Battista's five-year term expired in December on the
heels of a string of rulings by the board's
Republican majority favoring employers and rolling
back worker and union rights. Bush has also
nominated a management attorney who has never
represented workers, Gerald Morales, for a vacant
seat on the board. Both nominations will require
Senate approval and face strong opposition.
Among those blasting Bush for once again turning his
back on workers was Sen. Edward Kennedy (D-Mass.),
chair of the Senate Health, Education, Labor and
Pensions Committee, who said: "It's unbelievable
that President Bush would renominate Mr. Battista to
the board, after he led the most anti-worker,
anti-labor, anti-union board in its history,"
Kennedy said.
- A staffing crisis among air traffic
controllers is dangerous and getting worse, the
union representing them warned this week as it added
Oakland, Calif., to a list of five other areas with
major airports and staffing emergencies.
"An already dangerous situation is about to
get worse," NATCA President Patrick Forrey said. "An
additional 2,200 experienced controllers will be
able to retire by the end of this year, thinning the
already-depleted ranks of the workforce at a time
when the skies have never been more congested. The
GAO has already stated that the risk of a
catastrophic accident on our runways around the
nation is high. Without an adequate amount of
rested, well-trained controllers in towers and radar
facilities, the risk of an aviation accident now
includes the airspace as well as the ground."
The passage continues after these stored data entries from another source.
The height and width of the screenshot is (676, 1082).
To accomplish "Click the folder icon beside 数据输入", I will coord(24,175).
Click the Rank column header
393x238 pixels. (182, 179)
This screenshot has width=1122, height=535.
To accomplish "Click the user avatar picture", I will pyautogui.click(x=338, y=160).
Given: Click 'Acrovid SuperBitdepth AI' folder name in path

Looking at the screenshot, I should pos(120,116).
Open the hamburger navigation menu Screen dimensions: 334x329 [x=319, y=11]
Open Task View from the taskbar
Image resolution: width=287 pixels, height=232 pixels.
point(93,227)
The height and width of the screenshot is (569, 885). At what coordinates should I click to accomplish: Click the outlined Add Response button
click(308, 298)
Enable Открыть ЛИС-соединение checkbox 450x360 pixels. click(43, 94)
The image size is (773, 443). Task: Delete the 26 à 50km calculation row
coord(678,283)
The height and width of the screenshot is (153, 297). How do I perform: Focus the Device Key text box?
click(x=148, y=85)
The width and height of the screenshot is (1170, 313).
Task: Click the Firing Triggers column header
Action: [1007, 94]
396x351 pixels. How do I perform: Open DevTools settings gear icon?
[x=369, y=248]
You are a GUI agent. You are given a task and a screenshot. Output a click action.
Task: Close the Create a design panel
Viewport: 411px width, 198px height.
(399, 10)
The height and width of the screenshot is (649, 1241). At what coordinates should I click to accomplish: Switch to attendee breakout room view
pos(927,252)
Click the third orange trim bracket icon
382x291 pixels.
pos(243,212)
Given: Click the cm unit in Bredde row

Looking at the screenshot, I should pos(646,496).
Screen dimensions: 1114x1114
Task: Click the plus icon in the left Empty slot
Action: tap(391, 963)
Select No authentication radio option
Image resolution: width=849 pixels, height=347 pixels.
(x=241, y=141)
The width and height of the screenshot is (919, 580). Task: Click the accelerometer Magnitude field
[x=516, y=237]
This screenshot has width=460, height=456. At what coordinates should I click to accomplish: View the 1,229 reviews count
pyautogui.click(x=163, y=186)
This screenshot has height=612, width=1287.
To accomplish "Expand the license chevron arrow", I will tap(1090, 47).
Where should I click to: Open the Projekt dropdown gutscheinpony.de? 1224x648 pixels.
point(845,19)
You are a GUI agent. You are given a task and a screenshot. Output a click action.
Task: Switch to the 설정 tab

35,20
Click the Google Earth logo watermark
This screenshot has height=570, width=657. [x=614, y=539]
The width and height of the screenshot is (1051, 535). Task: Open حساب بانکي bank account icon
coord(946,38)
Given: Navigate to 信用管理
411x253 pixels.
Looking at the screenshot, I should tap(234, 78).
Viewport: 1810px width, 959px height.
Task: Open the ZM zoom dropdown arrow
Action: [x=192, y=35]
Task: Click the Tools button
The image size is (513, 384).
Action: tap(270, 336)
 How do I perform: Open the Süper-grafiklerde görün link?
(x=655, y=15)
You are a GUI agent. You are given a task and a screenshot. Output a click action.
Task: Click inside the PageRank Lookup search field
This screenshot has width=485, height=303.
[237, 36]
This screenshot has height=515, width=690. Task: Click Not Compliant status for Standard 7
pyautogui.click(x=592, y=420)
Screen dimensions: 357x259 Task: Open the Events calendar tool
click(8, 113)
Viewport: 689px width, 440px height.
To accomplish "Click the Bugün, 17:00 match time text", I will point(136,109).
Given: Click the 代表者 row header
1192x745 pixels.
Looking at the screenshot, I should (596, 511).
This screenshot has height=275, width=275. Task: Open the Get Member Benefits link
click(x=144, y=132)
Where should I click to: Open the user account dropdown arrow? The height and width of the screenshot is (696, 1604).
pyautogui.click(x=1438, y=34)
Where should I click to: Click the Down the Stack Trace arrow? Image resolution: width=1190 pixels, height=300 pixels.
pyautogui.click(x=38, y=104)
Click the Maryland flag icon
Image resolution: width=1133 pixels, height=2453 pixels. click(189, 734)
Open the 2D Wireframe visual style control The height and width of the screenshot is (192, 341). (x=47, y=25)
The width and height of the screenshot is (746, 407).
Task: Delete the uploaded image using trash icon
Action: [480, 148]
The FAA has refused to bargain in good faith with
the controllers since unilaterally imposing new work
rules in 2006. The agency repeatedly has cut control
tower staffing in recent years and shortened the
amount of time between work shifts, forcing fatigued
air traffic controllers to keep working.
In addition to Oakland, the union says Atlanta,
Chicago, Dallas, New York and Southern California
all pose serious safety concerns, and Miami may soon
be added to the list.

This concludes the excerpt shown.